The dash was treated to a coat of matt black, then grey, with the dials and radio being picked out in gold and black.
Now it was time to do something about the doors. I refitted them to the body and then sprayed them in situ, attempting to get the same angle and depth of colour as on the body. It seems to have worked.... but it took half a dozen attempts to get there with problems of overspray occurring particularly on the right hand (passenger) side.
I then laid out all the component parts of the model to ensure I had not lost anything. It dawned on me that while I had taken care to paint everything in sight I had omitted to do one thing... so it was off to the paint box once again in search of an ultra-fine brush.
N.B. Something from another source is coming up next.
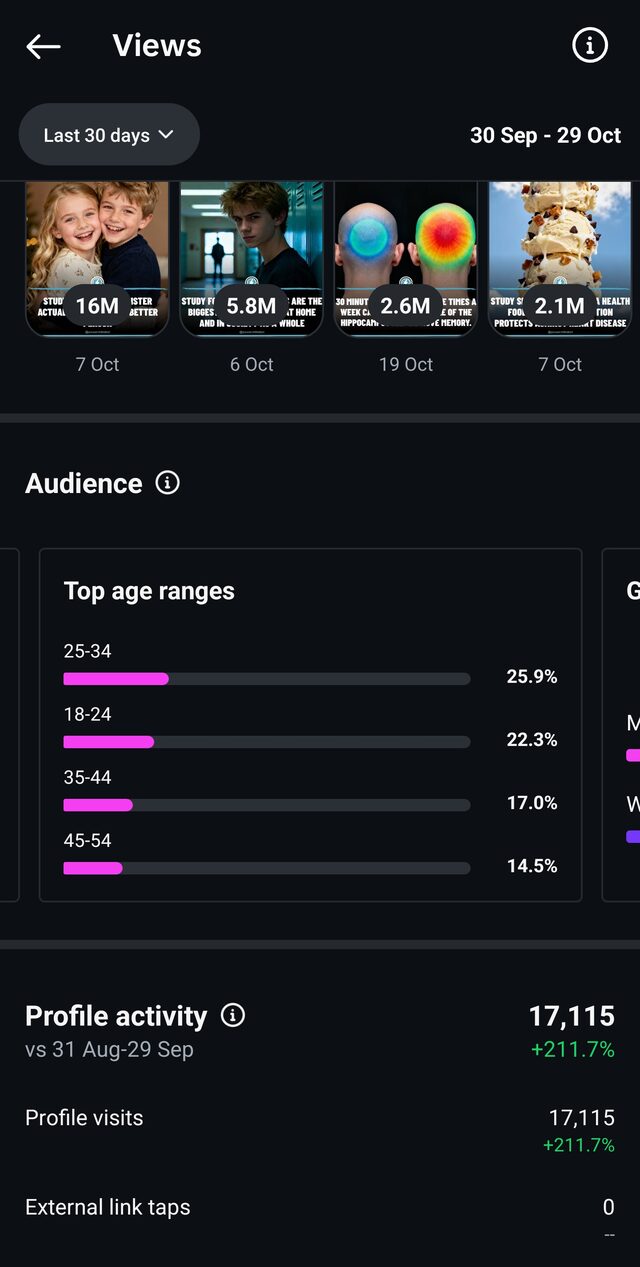640x1267 pixels.
Task: Open the Last 30 days dropdown
Action: [x=109, y=135]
After highlighting the windscreen wiper arms in silver and the blades in black on the exterior of the windscreen, and not getting as good a result as I'd wanted, I realised I should have painted on the inside of the screen - and that's what I did for the interior rear vision mirror giving a slightly better job. I'll need more practice at this before I'm satisfied with the finish so I hope The Warehouse has another sale soon so I can buy more small kits!
At last it was time to reassemble the beast! First job was to refit the windscreen and since I'd drilled out its rivet I used PVA glue to position and hold it in place as it dries clear. Then I refited the doors followed by a quick check to ensure everything fitted snugly again.
Next I positioned the dash which simply push-fits into the front of the car and turned my attention to the baseplate, etc. The rear motor and axle have to be fitted first, followed by the front axle which is then held in place by the interior. It all seemed to fit together quickly and easily.
The baseplate and interior were then fitted to the body. Its easier to do this with the body sitting on its roof and then gently slipping the interior/baseplate into the body while ensuring the front axles don't get knocked. If they do its a good bet that the interior will come loose and the whole thing won't fit together - TRUST ME!
Screw the baseplate on.. doesn't the model look great? OOPS!! forgot to fit the steering wheel! Won't get far down the road like that! Disassemble and fit steering wheel - there that looks better!
Here she is from the front left... and right... and doesn't that steering wheel look right at home! Here's a shot of the wipers and part of the interior taken through the windscreen too!
Write article for Club Magazine!!!
a) Sit down at computer, with a LARGE cup of coffee, weed out photos
b) resize them, type up article and upload to web site.
c) while its uploading, pop outside for a smoke, then convert web site pages to Word Document and send to the Editor via email for inclusion in the club magazine, Miniature Auto. [For those of you without computers, grab coffee, stationery, etc and write it down (step 10a), include photos and post to me. I'll type it up and send to the Editor (steps 10b and c)].